To eat or not to eat gluten, that is today’s question. We all want to live healthy lives but in that pursuit, you shouldn’t become neither a nutrition fundamentalist nor a follower of crazy restrictive or hyped up diets. With that being said, behind certain “diets” there’s sometimes a little bit of truth and today we are talking gluten and the gluten-free trend. We’re answering a few simple questions to help you learn more about this subject and make an educated decision about what’s best for you and your health.
Gluten is a big vegetable protein composed of two smaller proteins, gliadin and glutenin. This protein can be found in wheat, rye, barley, malt, bulgur, spelt and kamut. Most of these cereals are commonly used to make bread, cakes, cookies, toasts, breakfast cereals, pasta, pizza and other processed foods.
If you have celiac disease (gluten allergy) or if you’re intolerant or sensitive to gluten then the answer is yes. Gluten sensitivity usually manifests itself with non-specific symptoms that may include abdominal pain, cramps, bloating, diarrhea and/or constipation. The symptoms can also be non-GI related like headaches, joint pain, eczema, fatigue and depression.

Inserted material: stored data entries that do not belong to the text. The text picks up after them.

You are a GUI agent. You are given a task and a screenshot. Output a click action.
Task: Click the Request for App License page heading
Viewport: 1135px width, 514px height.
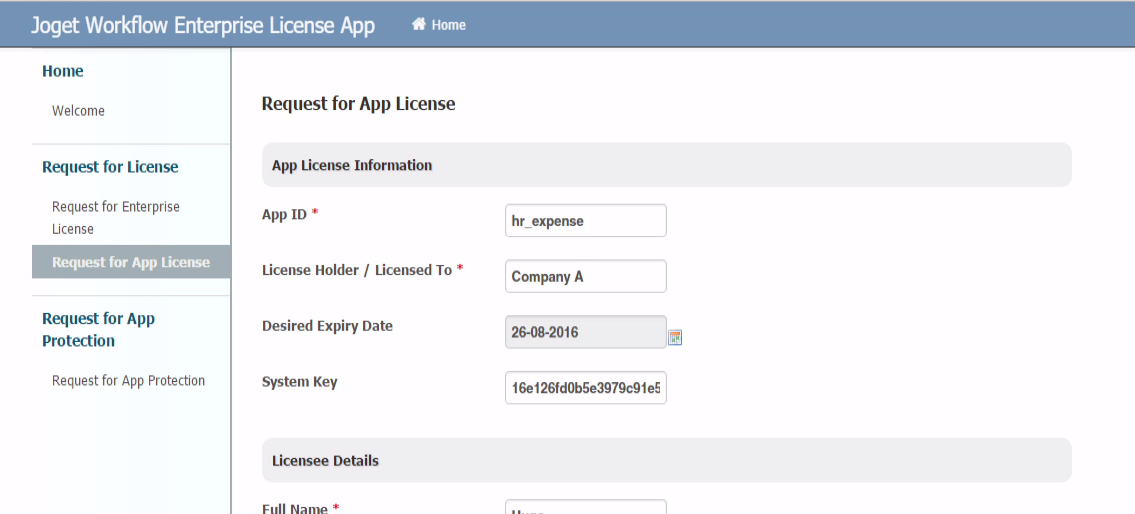pos(358,103)
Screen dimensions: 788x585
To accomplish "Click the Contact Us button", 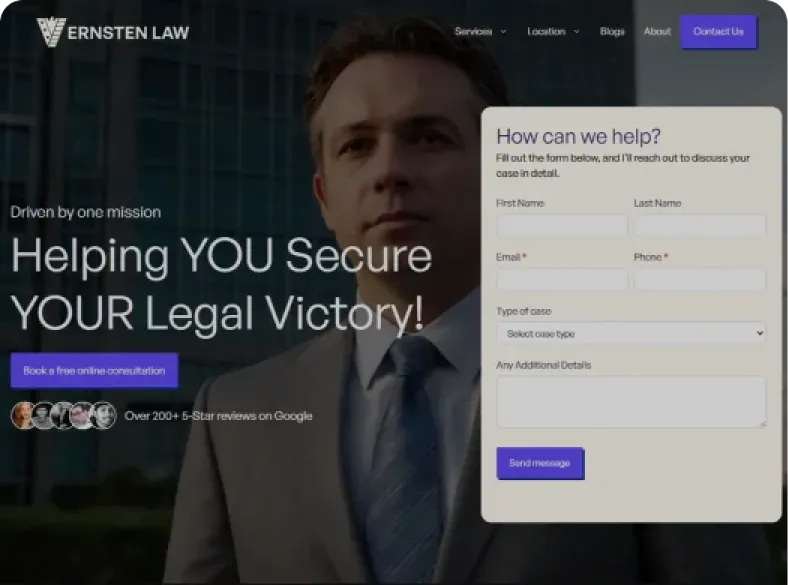I will click(x=719, y=32).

Since the symptoms are very general, the diagnosis becomes quite difficult. If you’re experiencing any of the symptoms described here, try a gluten-free diet for 2 to 3 weeks, keep a food journal and evaluate how you’re feeling.

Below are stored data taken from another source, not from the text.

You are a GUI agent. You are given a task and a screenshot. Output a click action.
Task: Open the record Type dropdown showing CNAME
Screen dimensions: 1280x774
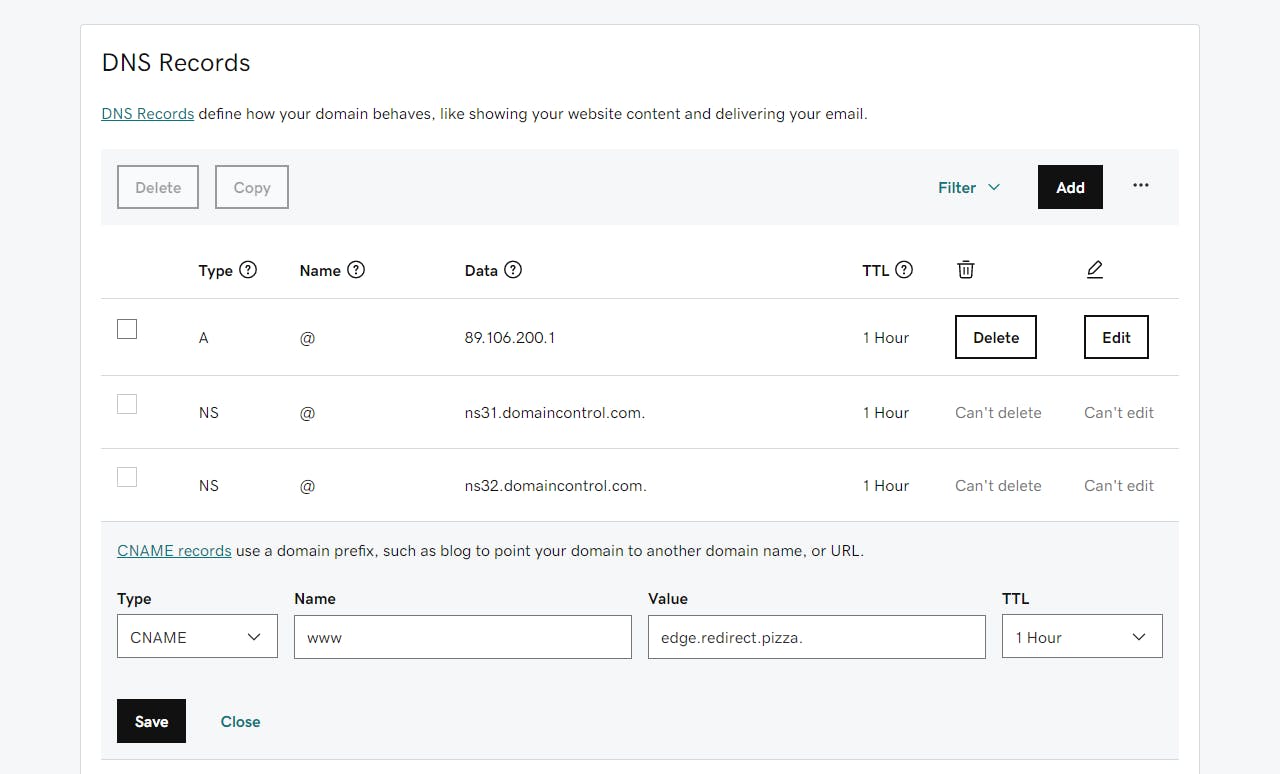[x=197, y=637]
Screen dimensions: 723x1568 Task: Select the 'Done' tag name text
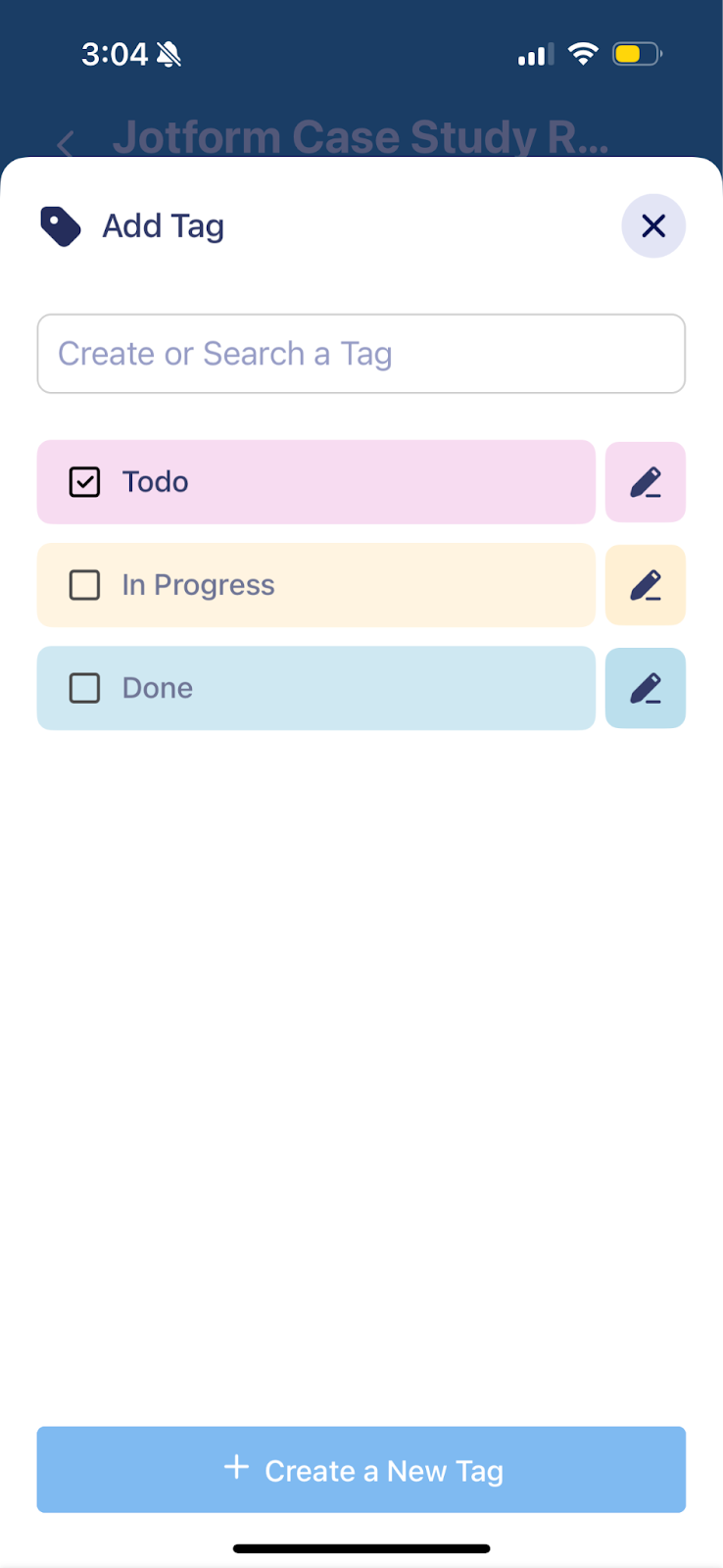(158, 688)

Today’s cereals have nothing to do with those who were part of our grandparents’ diet. Doctors, researchers, and nutritionists all agree that the creation of new strains of wheat, more resistant to diseases and environmental conditions, are responsible for substantial changes in the genetic code of this cereal. This cheaper wheat allows for mass production and many of the foods available today are made with very refined wheat flour, which is basically sugar and nutritionally poor.
Rice, corn, oats, quinoa, amaranth, millet, buckwheat, sorghum, teff, nut flours (almond, chestnut, coconut), legume flours (chickpeas, beans, soy), tuber and root flours (potato, tapioca, manioc) are all great alternatives to cereals containing gluten.
If you’re not allergic or sensitive to gluten but still want to make healthier food choices, you can eat spelt or kamut instead. These 2 non-GMO wheat varieties are nutritionally superior to common wheat in both protein and trace minerals and even people with gluten intolerance are usually able to enjoy spelt without any side effects.